There are no sentencing guidelines, but the Judge referred to Dart  EWCA Crim 2158 and Khan  EWCA Crim 468, which both basically say that the case covers such wide behaviour that it is impossible to give guidance, and everything is fact specific. There is guidance of sorts from the latter case as follows:
- It is not the purpose of this judgment to seek to set out guidelines or indicative sentences for terrorism which comes in many different forms. Offences range from murder, attempted murder and conspiracy to murder, through causing explosions likely to endanger life or cause serious injury to property (s. 2 of the Explosive Substances Act 1883), conspiracy or possession with intent to cause explosions likely to endanger life or cause serious injury to property (s. 3 of the 1883 Act) to engaging in conduct in preparation for or assisting in committing acts of terrorism contrary to s. 5 of the Terrorism Act 2006. This last offence is particularly wide covering acts just short of an attempt to conduct that only just crosses the line into criminality.
- A number of principles, however, can properly be emphasised. First, as with any criminal offence, s. 143 of the Criminal Justice Act 2003 directs the sentence to consider culpability and harm: in most cases of terrorist offences, the former will be extremely high. Second, the purpose of sentence for the most serious terrorist offences is to punish, deter and incapacitate. Rehabilitation will play little, if any part: see Martin  1 Cr App R (S) 477. Third, the starting point for sentence for an inchoate offence is the sentence that would have been imposed if the objective had been achieved with an attempt to commit the offence being more serious than a conspiracy: see Barot  1 Cr App R(S) 31. Fourth, sentences that can be derived from Martin – or, indeed, any cases before the impact or effect of Schedule 21 of the Criminal Justice Act 2003 identifying minimum terms for murder – are of historical interest only and do not provide any assistance as to the approach which should now be adopted: for the impact of Schedule 21 in uplifting determinate sentences, see AG’s Reference Nos 85-87 of 2007  2 Cr App R (S) 45 and, in relation to terrorism, Jalil  2 Cr App R (S) 40 at paras. 22 and 24.

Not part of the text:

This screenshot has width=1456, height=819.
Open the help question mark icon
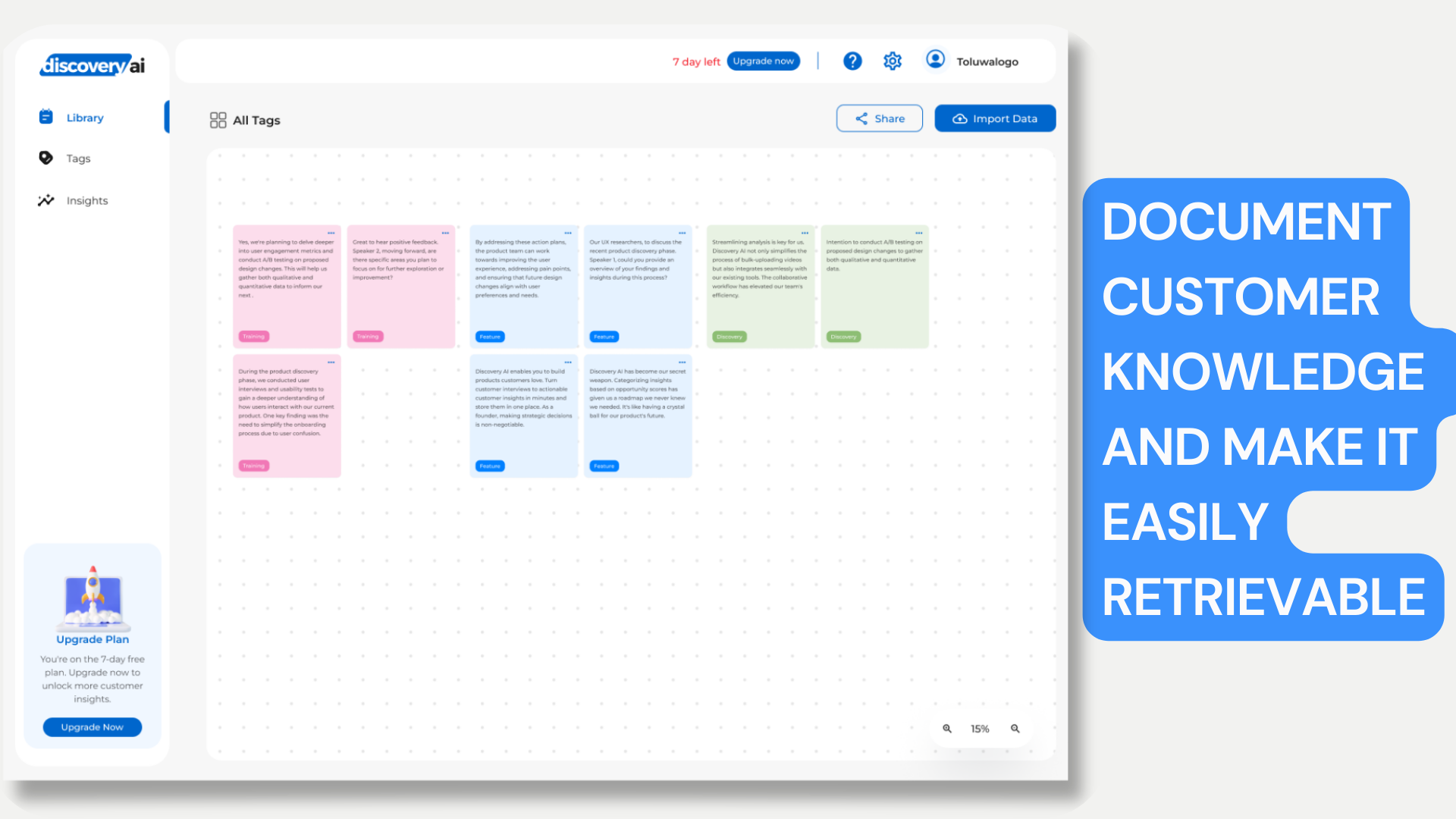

- Finally, because of the enormous breadth of potential offences (and, consequently, the differing potential assessment of culpability and harm depending on the precise facts), we do not consider it appropriate to seek to provide guidelines based on these cases alone (or a combination of these cases and those in Jalil). If guidelines are needed, a better course would be for the offences to be considered by the Sentencing Council for England and Wales although we readily accept that breadth of s. 5 of the Terrorism Act 2006 would make the task of providing guidelines extremely difficult.
The Judge found Mr Ziamani to be ‘dangerous’ and decided that an Extended Sentence should be passed (see here for what this means). In light of his age (the only real mitigation, although he was of good character) he passed a sentence of 22 years with a 5 year extension period.
This means that Mr Ziamani will have to serve a minimum of 14 years and 8 months before he can ask the Parole Board to consider his release.
The offence is very wide. At least if it is the offence that we think that it is – the one under s5 Terrorism Act 2006, with a maximum sentence of life imprisonment. A person is guilty if “with the intention of (a) committing acts of terrorism, or (b) assisting another to commit such acts, he engages in any conduct in preparation for giving effect to his intention.”
This is obviously very wide, much wider than what would be required for an attempt.
Will there be an appeal? Probably. We don’t know much about the conviction, but there’s nothing to indicate that there is any problem with it.
As for the sentence, it is extremely long on any view, especially for someone aged 19. For that reason, and coupled with the lack of guidelines and public interest in terrorism cases, we would expect the Court of Appeal to take the case to hear it, even if the sentence is upheld.